Schon am Wahlabend übte Palmer intern Kritik
Schon am Wahlabend hatte Palmer in einer Telefonkonferenz Kritik an der Festlegung auf Rot-Grün als Konsequenz aus dem NRW-Ergebnis geübt. Dabei war er von anderen Vertretern des Realo-Flügels unterstützt worden. Parteichefin Roth hatte auf Palmers Intervention dem Vernehmen nach sehr harsch reagiert. An der Sitzung des Parteirats am Montagmorgen nahm der Tübinger OB nicht teil, hier soll es keine weiteren Einwände gegen den klaren Rot-Grün-Kurs gegeben haben.
Palmer hält es deshalb für angemessen, seine Skepsis nun öffentlich zu machen. "Natürlich bedeutet das NRW-Ergebnis Rückenwind für Rot-Grün - aber es ist Vorsicht geboten: In einem Sechs-Parteien-Parlament wird eine gemeinsame Mehrheit sehr schwer." In Düsseldorf hatte die die Linkspartei den Einzug ins Landesparlament verpasst, für 2013 rechnen Experten mit sechs Parteien im Bundestag.
"Man sollte nicht versuchen, ein erfreuliches Ergebnis so überzuinterpretieren, dass der Wunsch die Realität verformt", so der Grünen-Politiker. Palmer sagte weiter: "So etwas merken die Leute. Es ist ein Teil des Erfolgs der Piraten, dass man Politikern nicht mehr glaubt, was sie sagen, weil sie ihre Wünsche als Realität ausgeben."

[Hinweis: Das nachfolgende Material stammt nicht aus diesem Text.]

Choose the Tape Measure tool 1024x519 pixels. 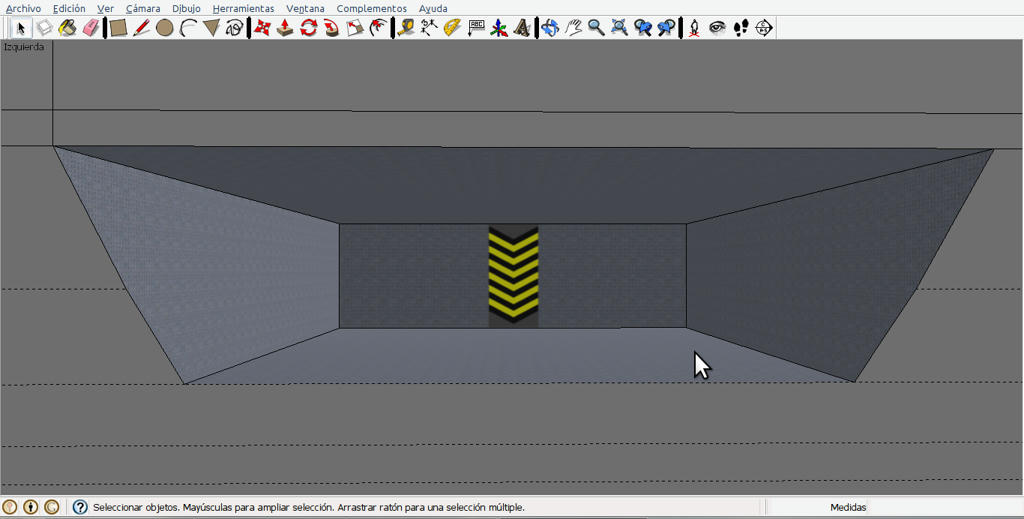click(x=406, y=27)
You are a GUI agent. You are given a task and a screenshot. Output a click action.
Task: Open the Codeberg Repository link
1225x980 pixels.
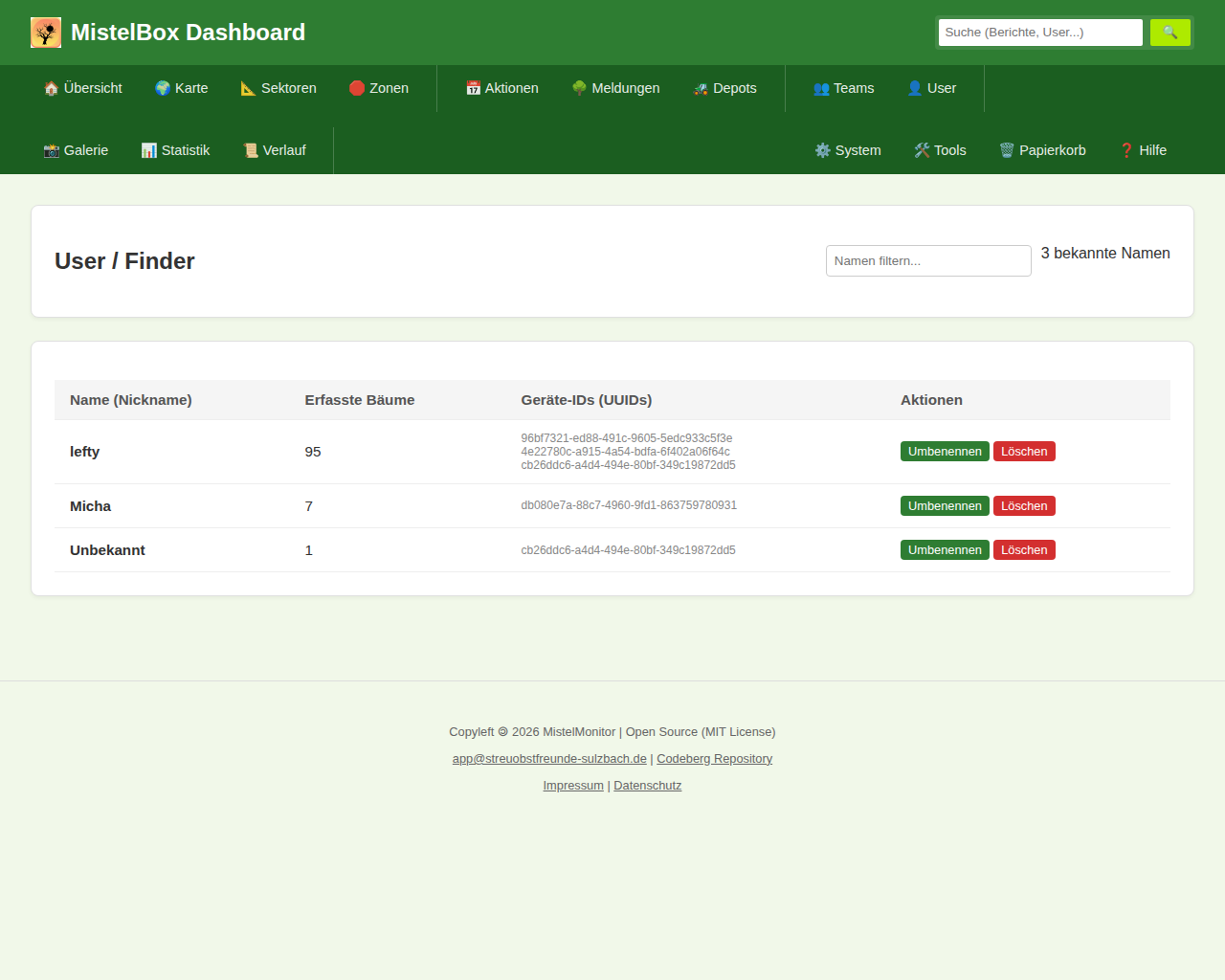714,759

Parteichef Özdemir rüffelt Palmer
Für manchen überraschend bekommt Palmer dafür deutlichen Gegenwind von Parteichef Cem Özdemir. Die beiden Realo-Politiker gelten als enge Vertraute. Özdemir sagte SPIEGEL ONLINE: "Ich habe kein Verständnis für diese vom Zaun gebrochene Debatte." Die Grünen seien "eine eigenständige Partei und wir, da spreche ich auch für meine Co-Vorsitzende Claudia Roth, wollen diese Selbstverständlichkeit nicht wiederholen müssen."
"Wir haben die größte inhaltliche Überschneidung mit der SPD und das Ergebnis in Nordrhein-Westfalen zeigt, dass es entgegen mancher voreiliger Annahmen sehr wohl möglich ist, dass Rot und Grün eine gemeinsame Mehrheit erreichen können", sagte Özdemir. "Die Bundestagswahl ist offen und wir werden hoch motiviert für einen Politikwechsel kämpfen."
Heftige Kritik an Palmer kam von Volker Beck, Parlamentarischer Geschäftsführer der Grünen-Bundestagsfraktion. Beck gehört wie Parteichefin Roth zum linken Flügel der Grünen. Er sagte SPIEGEL ONLINE: "Unser Wahlziel 2013 ist die vollständige Ablösung der schwarz-gelben Regierung." Diese Entscheidung fälle bei den Grünen "die Partei und kein schwäbischer Kommunalpolitiker."
In der vergangenen Woche hatte Grünen-Mann Palmer sich offen für mögliche Ampel-Koalitionen in der Zukunft gezeigt. Damals sagte er: "Wir wollen Rot-Grün, aber wenn es am Ende nicht dafür reicht, sollte eine Ampel kein Problem für uns sein - wenn wir zuvor keine Ausschließeritis betrieben haben." Auch bei anderen Vertretern des Realo-Flügels gibt es Sympathien für Ampel-Überlegungen.